# A few soil tank questions



## plantnoob (1 Dec 2014)

Right so having slept on it ive decided that im going to just go gor it and do a soil substrate tank . The playsand will be coming out , soil going in and a little bit of the sand back in as a cap.  with the slower growth in low techs i was going to use liquid carbon to boost growth . But does it really make that much difference in terms of growth speed? I ask because i quite fancy some valis but apparantly liquid carbon melts it.  also i read in trois great tutorial that soil will provide carbon through decomposition so would liquid carbon even be worth bothring with ?


----------



## Edvet (1 Dec 2014)

In a low light/low energy tank you don't need to add carbon. It can come from the soil and from fish waste.
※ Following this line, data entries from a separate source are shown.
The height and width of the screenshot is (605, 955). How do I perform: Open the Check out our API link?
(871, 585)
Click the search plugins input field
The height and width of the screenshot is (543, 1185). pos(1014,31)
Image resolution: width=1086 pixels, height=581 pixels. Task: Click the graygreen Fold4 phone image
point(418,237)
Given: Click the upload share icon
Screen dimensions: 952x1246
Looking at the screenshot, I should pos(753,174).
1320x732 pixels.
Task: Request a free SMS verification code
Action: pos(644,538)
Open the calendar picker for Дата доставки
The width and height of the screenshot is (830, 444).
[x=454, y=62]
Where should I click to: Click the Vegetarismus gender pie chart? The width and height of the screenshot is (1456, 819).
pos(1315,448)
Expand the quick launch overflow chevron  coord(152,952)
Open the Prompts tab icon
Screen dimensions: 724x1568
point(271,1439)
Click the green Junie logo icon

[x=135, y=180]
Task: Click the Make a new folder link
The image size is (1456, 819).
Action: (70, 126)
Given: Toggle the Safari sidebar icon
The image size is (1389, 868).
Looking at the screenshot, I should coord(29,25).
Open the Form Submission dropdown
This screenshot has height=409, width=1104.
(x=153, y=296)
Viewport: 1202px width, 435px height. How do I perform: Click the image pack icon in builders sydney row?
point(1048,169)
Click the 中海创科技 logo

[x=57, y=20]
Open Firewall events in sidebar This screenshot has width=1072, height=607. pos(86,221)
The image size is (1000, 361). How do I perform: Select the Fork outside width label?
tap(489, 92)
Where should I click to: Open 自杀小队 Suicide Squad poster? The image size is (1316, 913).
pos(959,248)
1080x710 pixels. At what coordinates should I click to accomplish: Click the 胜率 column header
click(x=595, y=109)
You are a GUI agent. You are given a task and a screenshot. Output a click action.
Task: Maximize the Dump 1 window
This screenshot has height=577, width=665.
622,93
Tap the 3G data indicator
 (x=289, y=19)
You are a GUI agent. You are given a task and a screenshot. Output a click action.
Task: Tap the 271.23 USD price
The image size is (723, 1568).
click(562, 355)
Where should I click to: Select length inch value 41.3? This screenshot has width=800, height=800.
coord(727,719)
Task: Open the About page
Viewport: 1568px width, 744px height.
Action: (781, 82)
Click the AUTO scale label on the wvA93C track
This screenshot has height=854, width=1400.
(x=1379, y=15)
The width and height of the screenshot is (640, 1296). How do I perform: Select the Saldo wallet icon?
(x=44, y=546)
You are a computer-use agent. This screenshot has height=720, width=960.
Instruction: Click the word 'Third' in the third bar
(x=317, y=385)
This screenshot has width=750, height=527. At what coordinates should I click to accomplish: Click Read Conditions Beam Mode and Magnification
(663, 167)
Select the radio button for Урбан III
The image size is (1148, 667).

Look at the last pic in my white cube journal, never added any carbon, just a bit of ferts.


----------



## plantnoob (1 Dec 2014)

So valis and carbon from the soil it is then


----------



## stu_ (1 Dec 2014)

For the record, regular size dose of EasyCarbo never caused my Vallis to melt.


----------



## plantnoob (1 Dec 2014)

right wobble over plans back on track .  20L bag of aqua soil ( aquatic compost not ada) ordered from ebay . as soon as that arrives il get the tank drained , playsand out , soil in and cap with sand .  going to have another read through the soil tank tutorial laternthis evening , but if i plant densley from the get go can i still plant whilst the soil is leeching ammonia oif i keep an eye on levels and be ready with water changes as required? not because il have fish , i wont , its just the whole light +ammonia =algae equation that troubles me


----------



## Tim Harrison (1 Dec 2014)

If your lighting levels  - intensity and duration - are appropriate it should be fine...


----------



## plantnoob (1 Dec 2014)

intensity wise its a fluval roma 240 and i will be using the standard lights , being 2x40w t8 no reflectors  . duration wise im thinking 6 hours fir the 1st 2 weeks , 7 hours week 3 and then 8 hours from week 4 onwards .


----------



## Pinkmummy79 (1 Dec 2014)

Sounds sensible, it's a similar size box of water to mine, I've a fixed hood and changed the tubes to 2 x 21watt but they're t5's and am on 6 hrs still just starting my 3rd week.
Just do your water changes and grab some floaters and you should be fine


----------



## plantnoob (2 Dec 2014)

Will i need to be doing daily water changes to start with ?


----------



## ian_m (2 Dec 2014)

The chart below from http://www.plantedtank.net/forums/showthread.php?t=105774 is a rough handy guide to light level.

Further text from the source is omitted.